The data you will use comes from three different CSV files:

- `credit_cards.csv`: credit card information such as expiration date and provider.
- `transactions.csv`: transaction information such as timestamp, location, and the amount. Importantly, the binary `fraud_label` variable tells us whether a transaction was fraudulent or not.
- `profiles.csv`: credit card user information such as birthdate and city of residence.
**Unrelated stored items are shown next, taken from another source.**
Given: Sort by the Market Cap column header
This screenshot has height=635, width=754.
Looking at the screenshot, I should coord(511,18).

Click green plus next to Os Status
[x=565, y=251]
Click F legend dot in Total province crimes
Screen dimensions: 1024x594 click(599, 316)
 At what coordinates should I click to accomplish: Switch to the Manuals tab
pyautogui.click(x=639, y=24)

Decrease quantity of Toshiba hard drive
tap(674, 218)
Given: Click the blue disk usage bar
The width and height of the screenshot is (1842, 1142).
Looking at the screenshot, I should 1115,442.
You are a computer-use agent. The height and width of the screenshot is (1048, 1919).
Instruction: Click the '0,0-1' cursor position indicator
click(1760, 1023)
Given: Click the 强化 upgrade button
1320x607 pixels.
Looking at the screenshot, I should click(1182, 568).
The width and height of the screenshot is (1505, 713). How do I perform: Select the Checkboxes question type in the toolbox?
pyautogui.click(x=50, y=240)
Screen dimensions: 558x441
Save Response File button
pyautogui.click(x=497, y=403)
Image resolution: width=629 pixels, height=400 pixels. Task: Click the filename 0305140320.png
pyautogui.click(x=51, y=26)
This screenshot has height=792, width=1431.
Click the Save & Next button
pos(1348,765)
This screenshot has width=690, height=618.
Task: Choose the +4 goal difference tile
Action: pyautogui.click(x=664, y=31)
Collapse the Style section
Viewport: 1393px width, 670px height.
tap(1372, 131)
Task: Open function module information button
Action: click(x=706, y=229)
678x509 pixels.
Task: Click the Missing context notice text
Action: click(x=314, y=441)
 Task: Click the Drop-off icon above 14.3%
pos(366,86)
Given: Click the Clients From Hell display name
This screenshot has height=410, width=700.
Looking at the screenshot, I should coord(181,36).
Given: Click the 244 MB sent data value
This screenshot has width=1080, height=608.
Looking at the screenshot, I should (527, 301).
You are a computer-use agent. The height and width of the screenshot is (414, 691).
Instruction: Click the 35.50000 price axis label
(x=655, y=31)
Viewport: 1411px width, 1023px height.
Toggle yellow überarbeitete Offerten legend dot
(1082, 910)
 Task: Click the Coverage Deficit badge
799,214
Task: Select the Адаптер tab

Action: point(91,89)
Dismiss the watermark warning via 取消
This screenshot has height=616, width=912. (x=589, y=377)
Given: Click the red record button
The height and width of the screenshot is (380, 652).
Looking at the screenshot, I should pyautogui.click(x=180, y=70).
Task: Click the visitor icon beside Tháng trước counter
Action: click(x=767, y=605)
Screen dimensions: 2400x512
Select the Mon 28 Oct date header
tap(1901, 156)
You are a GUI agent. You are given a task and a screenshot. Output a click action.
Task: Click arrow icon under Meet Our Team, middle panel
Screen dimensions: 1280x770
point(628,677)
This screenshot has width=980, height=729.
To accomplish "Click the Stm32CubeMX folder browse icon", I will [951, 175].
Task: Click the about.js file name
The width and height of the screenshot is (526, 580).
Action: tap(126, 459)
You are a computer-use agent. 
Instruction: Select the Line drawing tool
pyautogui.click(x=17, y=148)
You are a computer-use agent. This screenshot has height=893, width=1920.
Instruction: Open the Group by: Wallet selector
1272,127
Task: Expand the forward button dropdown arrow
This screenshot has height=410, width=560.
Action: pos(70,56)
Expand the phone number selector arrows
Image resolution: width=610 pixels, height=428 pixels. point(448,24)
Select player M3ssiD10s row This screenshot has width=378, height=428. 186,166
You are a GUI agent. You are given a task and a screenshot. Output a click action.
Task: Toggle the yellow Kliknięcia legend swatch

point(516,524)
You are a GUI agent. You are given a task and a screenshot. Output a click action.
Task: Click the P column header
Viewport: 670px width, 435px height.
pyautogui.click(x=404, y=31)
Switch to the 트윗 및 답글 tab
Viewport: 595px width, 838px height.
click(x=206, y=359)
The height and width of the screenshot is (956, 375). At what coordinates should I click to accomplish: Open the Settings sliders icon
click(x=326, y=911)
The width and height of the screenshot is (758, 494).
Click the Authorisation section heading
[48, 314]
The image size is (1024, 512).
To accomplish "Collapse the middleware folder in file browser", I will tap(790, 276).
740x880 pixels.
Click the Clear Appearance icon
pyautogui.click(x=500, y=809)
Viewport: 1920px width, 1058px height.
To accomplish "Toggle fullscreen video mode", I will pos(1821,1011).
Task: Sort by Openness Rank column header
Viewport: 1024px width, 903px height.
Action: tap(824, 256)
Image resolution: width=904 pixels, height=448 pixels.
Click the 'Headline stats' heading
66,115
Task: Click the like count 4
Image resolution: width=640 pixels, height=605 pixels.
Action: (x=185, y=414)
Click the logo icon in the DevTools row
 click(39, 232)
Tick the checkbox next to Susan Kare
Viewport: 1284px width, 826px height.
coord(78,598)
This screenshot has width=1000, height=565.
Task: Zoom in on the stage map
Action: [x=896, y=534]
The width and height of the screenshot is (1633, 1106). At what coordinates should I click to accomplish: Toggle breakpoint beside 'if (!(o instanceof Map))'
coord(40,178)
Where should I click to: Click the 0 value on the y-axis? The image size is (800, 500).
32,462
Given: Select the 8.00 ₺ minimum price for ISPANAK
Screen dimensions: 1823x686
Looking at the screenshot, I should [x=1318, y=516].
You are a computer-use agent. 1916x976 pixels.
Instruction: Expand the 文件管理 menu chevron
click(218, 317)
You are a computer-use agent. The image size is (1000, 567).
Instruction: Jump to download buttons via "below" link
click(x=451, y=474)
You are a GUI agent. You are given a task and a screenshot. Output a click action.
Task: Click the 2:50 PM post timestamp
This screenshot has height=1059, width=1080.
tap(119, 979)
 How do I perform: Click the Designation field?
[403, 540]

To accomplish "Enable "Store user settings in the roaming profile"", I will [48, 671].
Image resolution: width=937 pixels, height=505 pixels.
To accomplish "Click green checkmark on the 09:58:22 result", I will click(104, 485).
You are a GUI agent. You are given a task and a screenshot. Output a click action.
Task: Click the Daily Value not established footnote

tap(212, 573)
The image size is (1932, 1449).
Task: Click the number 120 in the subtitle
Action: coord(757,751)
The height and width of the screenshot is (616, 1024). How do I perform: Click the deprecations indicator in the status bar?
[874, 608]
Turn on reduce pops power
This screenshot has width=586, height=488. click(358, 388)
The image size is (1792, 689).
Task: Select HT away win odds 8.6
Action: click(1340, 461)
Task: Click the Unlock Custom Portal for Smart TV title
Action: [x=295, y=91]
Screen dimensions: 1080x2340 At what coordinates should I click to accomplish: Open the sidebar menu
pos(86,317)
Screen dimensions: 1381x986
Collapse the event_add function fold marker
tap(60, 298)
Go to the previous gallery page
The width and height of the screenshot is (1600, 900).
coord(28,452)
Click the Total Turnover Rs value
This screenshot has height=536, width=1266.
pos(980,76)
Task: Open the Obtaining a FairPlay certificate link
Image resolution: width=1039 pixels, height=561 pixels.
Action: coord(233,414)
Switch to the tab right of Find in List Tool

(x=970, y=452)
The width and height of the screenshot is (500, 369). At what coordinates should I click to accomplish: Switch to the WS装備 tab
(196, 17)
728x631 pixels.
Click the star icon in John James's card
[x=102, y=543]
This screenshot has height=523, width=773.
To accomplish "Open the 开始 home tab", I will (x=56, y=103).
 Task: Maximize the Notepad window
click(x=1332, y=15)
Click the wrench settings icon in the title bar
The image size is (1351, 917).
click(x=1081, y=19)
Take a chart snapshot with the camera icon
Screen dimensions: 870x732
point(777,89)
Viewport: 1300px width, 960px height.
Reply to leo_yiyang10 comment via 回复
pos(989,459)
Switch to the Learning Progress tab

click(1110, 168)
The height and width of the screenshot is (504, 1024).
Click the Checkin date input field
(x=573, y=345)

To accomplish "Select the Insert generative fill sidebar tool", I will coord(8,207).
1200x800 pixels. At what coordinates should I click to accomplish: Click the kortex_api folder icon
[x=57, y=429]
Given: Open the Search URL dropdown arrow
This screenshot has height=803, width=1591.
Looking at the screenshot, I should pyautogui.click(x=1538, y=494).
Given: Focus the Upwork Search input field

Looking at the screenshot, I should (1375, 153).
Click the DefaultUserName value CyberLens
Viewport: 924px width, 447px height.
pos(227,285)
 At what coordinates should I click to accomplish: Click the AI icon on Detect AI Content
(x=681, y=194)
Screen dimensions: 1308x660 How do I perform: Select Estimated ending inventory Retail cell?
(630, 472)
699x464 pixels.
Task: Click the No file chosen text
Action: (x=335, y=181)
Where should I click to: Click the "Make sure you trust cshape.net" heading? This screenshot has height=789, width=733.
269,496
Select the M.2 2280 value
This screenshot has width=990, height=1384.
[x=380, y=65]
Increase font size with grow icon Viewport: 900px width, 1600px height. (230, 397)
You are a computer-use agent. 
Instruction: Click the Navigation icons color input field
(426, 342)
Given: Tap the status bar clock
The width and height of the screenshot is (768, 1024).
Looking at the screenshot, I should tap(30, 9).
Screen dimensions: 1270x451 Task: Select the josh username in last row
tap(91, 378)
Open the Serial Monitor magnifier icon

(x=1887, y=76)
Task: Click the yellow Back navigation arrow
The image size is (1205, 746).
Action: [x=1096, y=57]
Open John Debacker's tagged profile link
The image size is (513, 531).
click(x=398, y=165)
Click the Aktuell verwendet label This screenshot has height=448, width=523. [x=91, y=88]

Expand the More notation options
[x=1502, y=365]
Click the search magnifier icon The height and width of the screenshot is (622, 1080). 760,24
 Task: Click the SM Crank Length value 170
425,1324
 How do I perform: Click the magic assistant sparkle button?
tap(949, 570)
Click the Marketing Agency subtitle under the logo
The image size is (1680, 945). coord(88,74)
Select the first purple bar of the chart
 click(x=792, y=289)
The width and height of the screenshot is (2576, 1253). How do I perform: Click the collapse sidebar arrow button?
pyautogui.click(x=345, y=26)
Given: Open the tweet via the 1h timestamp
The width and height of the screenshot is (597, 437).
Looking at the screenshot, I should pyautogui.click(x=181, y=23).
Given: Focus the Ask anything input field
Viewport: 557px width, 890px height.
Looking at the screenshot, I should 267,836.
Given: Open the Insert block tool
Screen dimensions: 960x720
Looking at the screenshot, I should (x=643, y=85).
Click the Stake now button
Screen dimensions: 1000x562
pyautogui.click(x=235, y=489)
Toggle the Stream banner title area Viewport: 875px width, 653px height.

You can conceptualize these CSV files as originating from separate data sources.
**All three files have a credit card number column `cc_num` in common, which you can use for joins.**

Let's go ahead and load the data.

In [2]:
# Read the CSV file containing credit card data
credit_cards_df = pd.read_csv(
    "https://repo.hops.works/master/hopsworks-tutorials/data/card_fraud_data/credit_cards.csv",
)

# Display the first 3 rows of the credit_cards_df DataFrame
credit_cards_df.head(3)

Unnamed: 0,cc_num,provider,expires
0,4796807885357879,visa,05/23
1,4529266636192966,visa,03/22
2,4922690008243953,visa,02/27


In [3]:
# Read the CSV file containing profile data
# Parse the "birthdate" column as datetime
profiles_df = pd.read_csv(
    "https://repo.hops.works/master/hopsworks-tutorials/data/card_fraud_data/profiles.csv", 
    parse_dates=["birthdate"],
)

# Display the first 3 rows of the profiles_df
profiles_df.head(3)

Unnamed: 0,name,sex,mail,birthdate,City,Country,cc_num
0,Catherine Zimmerman,F,valenciajason@hotmail.com,1988-09-20,Bryn Mawr-Skyway,US,4796807885357879
1,Michael Williams,M,brettkennedy@yahoo.com,1977-03-01,Gates-North Gates,US,4529266636192966
2,Jessica Krueger,F,marthacruz@hotmail.com,1947-09-10,Greenfield,US,4922690008243953


In [4]:
# Read the CSV file containing transaction data
# Parse the "datetime" column as datetime
trans_df = pd.read_csv(
    "https://repo.hops.works/master/hopsworks-tutorials/data/card_fraud_data/transactions.csv", 
    parse_dates=["datetime"],
)

# Display the first 3 rows of the trans_df
trans_df.head(3)

Unnamed: 0,tid,datetime,cc_num,category,amount,latitude,longitude,city,country,fraud_label
0,11df919988c134d97bbff2678eb68e22,2022-01-01 00:00:24,4473593503484549,Health/Beauty,62.95,42.30865,-83.48216,Canton,US,0
1,dd0b2d6d4266ccd3bf05bc2ea91cf180,2022-01-01 00:00:56,4272465718946864,Grocery,85.45,33.52253,-117.70755,Laguna Niguel,US,0
2,e627f5d9a9739833bd52d2da51761fc3,2022-01-01 00:02:32,4104216579248948,Domestic Transport,21.63,37.60876,-77.37331,Mechanicsville,US,0


---

## <span style="color:#ff5f27;"> 🛠️ Feature Engineering </span>

Fraudulent transactions can differ from regular ones in many different ways. Typical red flags would for instance be a large transaction volume/frequency in the span of a few hours. It could also be the case that elderly people in particular are targeted by fraudsters. To facilitate model learning you will create additional features based on these patterns. In particular, you will create two types of features:
1. **Features that aggregate data from different data sources**. This could for instance be the age of a customer at the time of a transaction, which combines the `birthdate` feature from `profiles.csv` with the `datetime` feature from `transactions.csv`.
2. **Features that aggregate data from multiple time steps**. An example of this could be the transaction frequency of a credit card in the span of a few hours, which is computed using a window function.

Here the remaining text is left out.